- [Excerpt]
| My sister, Claire (name changed for her privacy) was born deaf. Of course, we didn't know that right away. I was thirteen when she was born and I wanted as much as anyone to hear her speak her first word. But it was slow in coming. Seven, eight, nine, ten months passed and she still never said that word every mother waits to hear, "ma ma". Not only did she not say it, she didn't seem to notice us trying to teach her. She lacked focus.
One morning, which I remember clearly as if it were yesterday, mom was holding a one year old Claire in the kitchen as I helped with dinner. I dropped a pan on the tile floor. Everyone turned toward the loud sound except for Claire. She didn't bat an eye and mom noticed. The next day marked the beginning of years and years of doctor's visits, speech therapy, surgeries, hearing aid fittings, and blessings. Dozens upon dozens of blessings.
Mom believed Claire would be healed. When one blessing failed to produce the desired result, she found a man with stronger priesthood, a higher calling or a new set of missionaries to try again. And again. And again. Most of the blessings promised a healing if we only had enough faith. Some simply stated that Claire would learn to live with her handicap and lead a productive and happy life as a strong, but deaf, Latter-Day Saint. Those were the blessings that broke our hearts and left my mother entirely unsatisfied. She would seek out someone else to bless Claire.
What hurt the most were the testimonies we endured of missionaries and members of the miraculous healings in their families. We heard how blind investigators emerged from the waters of baptism able to see. We heard of people cured of inoperable cancer. We even heard from a missionary that a girl on his brother's mission was healed of deafness by a blessing from his brother. I know now that those were all faith promoting rumors, but at the time, it hurt to know that for some reason, God just wouldn't hear our prayers. He refused to heal Claire, and it was probably because of our own failings.
Finally, a home teacher gave Claire a blessing and said that she was foreordained in the pre-existence to be born deaf and that she wouldn't be healed. We'd heard that before, but, for whatever reason, after years and years of hopping from one priesthood holder to another seeking blessings, mom decided to accept that blessing as God's final word on the matter. I don't recall any blessings since that point. Really, we'd all had about as much as we could take.
Claire's still deaf. But she's no Latter-Day Saint. She left the church about six months after I did. I had the privilege of helping her write her exit letter and serving as the interpreter when the Bishop called to talk her out of her decision. She's plugging her way through college and working part time at her school's computer lab.
She told me how embarrassed and frustrated she used to be at my mother's desperate attempt to find the magical blessing that would heal her. I said she should feel guilty for all the fasting on her behalf I was forced to endure and she replied, "It never hurt you to miss a meal!" Real funny, Claire.
I'm amazed by Mormon belief in blessings. I believed in them, despite every reason not to. But I guess even true believers have their limits. Our whole family, Claire especially, was relieved when Mom finally accepted the fact that they weren't going to work. We were all so much happier after that.

- [Information provided]
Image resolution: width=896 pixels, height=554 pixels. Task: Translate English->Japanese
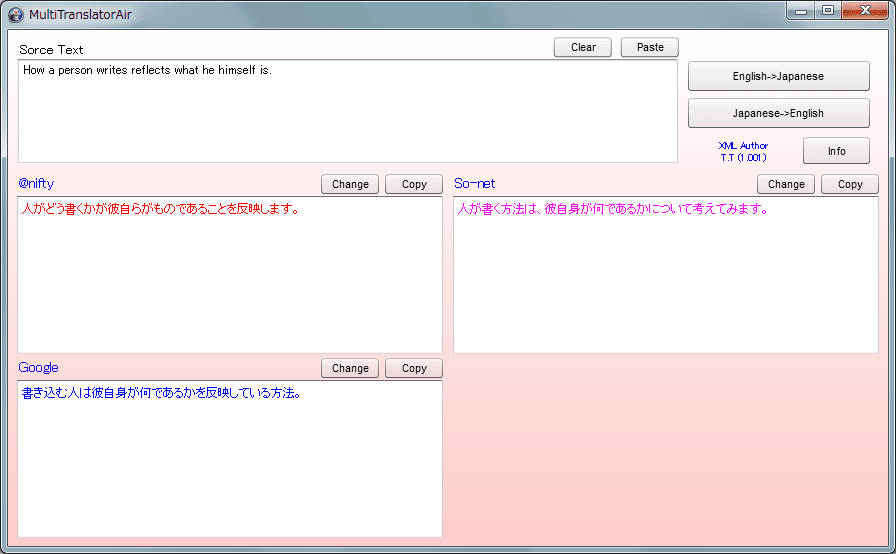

- [Assignment]
Answer these questions from the account of Claire's deafness:
(a) How old was the narrator when Claire was born?
(b) What was dropped on the kitchen floor that Claire did not turn toward?
(c) Where does Claire work part time?

- [Result of this task]
(a) Thirteen.
(b) A pan.
(c) At her school's computer lab.